Lasciate ogni speranza, voi ch’entrate
.’”
§§

Meanwhile, after the sanctimonious lady had left for Rome, whinnying after the indulgences that they were selling like a mare after her oats, I recounted to Samson our battle in the rue de la Caussalerie.

“Oh, Pierre!” he moaned in shame. “While you out were risking your life, I was holed up, wallowing in sin. If those rascals had killed you I could never have forgiven myself!”

“But here I am, alive, my brother! And you’ll be with me when we go to Barbentane to see my Angelina, accompanied by Miroul and my brother Giacomi.”

“Your brother, my brother?” wondered Samson, his azure eyes suddenly clouded, whether in confusion or pain I couldn’t tell. He looked at me quizzically for a moment and then came right to the point like an arrow shot from a crossbow, his transparent eyes staring at me with such candid innocence “Do you love him more than me?”

“Of course not, my Samson!” I cried, rising from my stool and embracing him; holding him tight, I said, overflowing with emotion, “Samson, you are the summit and cloudy peak of my fraternal love and no one can ever replace you there!”

He brushed away his tears with the back of his right hand and, not being one of those jealous hearts that never trust anyone, he believed me without hesitation and was immediately and for evermore satisfied.

The next morning I received a letter from Angelina that plunged me into despair. Monsieur de Montcalm, it seemed, had been embroiled
for months in a lawsuit concerning a mill he owned in Gonesse, and had now decided that it would be most advantageous for his suit to go to Paris and plead with the judges there.

As he could not bear to be separated from them even for a day, he was taking his wife and daughter with him.

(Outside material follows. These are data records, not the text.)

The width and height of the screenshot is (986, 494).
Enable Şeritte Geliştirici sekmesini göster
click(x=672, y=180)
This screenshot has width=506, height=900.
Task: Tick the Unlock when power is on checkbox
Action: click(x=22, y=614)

“Oh, Monsieur,” wrote Angelina,

what a nasty turn of events. I shall already be arrived in the capital when you receive this and very vexed, I assure you, to be there, as I was looking forward with such joy to seeing you at Barbentane after your
triduanes
! And I haven’t any idea how soon we will return to Provence, since this sort of lawsuit can drag on as slowly as a slug on a lettuce leaf and create so much slime you completely lose your way in it! Oh, Monsieur, I’m all the more furious since I’ve heard Monsieur de Montcalm tell my mother that he intends to marry me off in Paris, and he will be very surprised to discover that, as I love no one, nor anything as much as you, I am firmly and obstinately opposed to such a plan. For I have pledged my love to you till death one day part us—an alternative, may God be my witness, I do not wish for, desiring only the inexpressible happiness of one day being wholly and entirely yours.

Ah, dear reader, has anyone ever received a more innocent, touching and naive letter? And can you imagine the mix of bitterness and joy these adorable lines produced, since Angelina was both so near to my heart and yet so far away, there being no way I could possibly join her in Paris were she to remain there for a long time? How could I get to the capital? With what money? And under what pretext could I possibly persuade my father to allow me to make such a perilous and expensive journey?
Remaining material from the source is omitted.